Bubbles and their subsequent bursts are part of the landscape of our economy, our culture; our lives. Silicon Valley is no stranger to this cycle — first the dot com, now the much-talked-of second tech bubble. But the bubble we’re in right now is undeniably focussed around patents.
Let me start off by stating baldly that I believe patent litigation — like the “patent wars” that have been exploding over the tech news recently — is absolutely horrible for innovation. Perversely, the standard counter-argument of those accused of trollery is that patents, and protecting them with litigation, are good for innovation.
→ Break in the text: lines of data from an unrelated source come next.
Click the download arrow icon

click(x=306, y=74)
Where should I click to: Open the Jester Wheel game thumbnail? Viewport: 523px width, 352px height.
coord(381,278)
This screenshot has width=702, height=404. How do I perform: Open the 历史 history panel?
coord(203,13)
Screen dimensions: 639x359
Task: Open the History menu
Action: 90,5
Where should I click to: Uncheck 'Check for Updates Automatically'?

That may have been the original aim of patents, but it seems pretty clear that the spirit of the law has been severely compromised when companies exist exclusively to license patents and on taking a cut of the damages awarded in patent lawsuits. The patent wars have been in the news a lot recently (Yahoo’s litigation against Facebook, Facebook licensing AOL patents from Microsoft who bought from AOL, Google buying Motorola as a defensive bulwark), and I recently sat on an entreprenuership panel at Stanford with a representative from Intellectual Ventures and a partner at Morrison Forrester’s patent litigation group, in which they stated that startups would need to spend $300 thousand in legal expenses in their first two years in order to protect their intellectual property. If that video is ever made public, you’ll see two things: what my poorly contained (for the sake of decorum) frustration looks like, and an example of the insidious scare tactics used by patent trolls.
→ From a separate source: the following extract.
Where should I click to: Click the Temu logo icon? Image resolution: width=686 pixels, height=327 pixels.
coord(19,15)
Startups don’t need to be worrying about spending $300K on lawyers in their first two years; they need to worry about building a great product. That money would be much better spent on hiring 3 or 4 developers. Unfortunately, the current system — which Intellectual Ventures profits from — leaves startups (and potential entrepreneurs) in fear of legal battles and thus deterred from building great products and services. That’s not to say legal counsel isn’t important for startups. I believe firmly that good attorneys can be one of a startups greatest assets — but I would be extremely hesitant to trust counsel that advocated for spending that much money on what amounts to patent warfare at such an early stage in a company’s growth.
Intellectual Ventures is happy enough to accept the status quo, but it doesn’t make sense for the vast majority of companies to follow their lead. The (justified) anger that has been mounting from the startup community toward patent trolls indicates that the system is unsustainable — this bubble is set to burst. The cracks are already beginning to appear — Twitter’s commitment to use patents only for defensive purposes may well turn out to be practically meaningless, unless other large patent holders follow suit. But the stand was taken nonetheless, and a step taken in the process of getting real, useful patent reform.
We need to explore better ways to protect intellectual property reasonably, but not so much that we can’t improve on and innovate basic frameworks. Patent reform should end the current system in which patents are assets. One way to do this is to revoke patents from owners who do not actively use it after a period of time, to ensure that patents are actually available for use and to cut down on patents granted that are not useful. We need to have a clear system of transferability of patents. We need to build an international framework for filing patents, so that patent holders don’t have to file for a patent in every country. We need a system that encourages innovation, not stagnation and cumbersome litigation.
The best way for tech companies to innovate is to continue to build great products and remain ahead of any competition by continuing to innovate. There’s a famous Samuel Sass quote — actually a misquote — that says “everything that can be invented has been invented”. I don’t believe this is true. But it might be if we don’t change the framework for patents.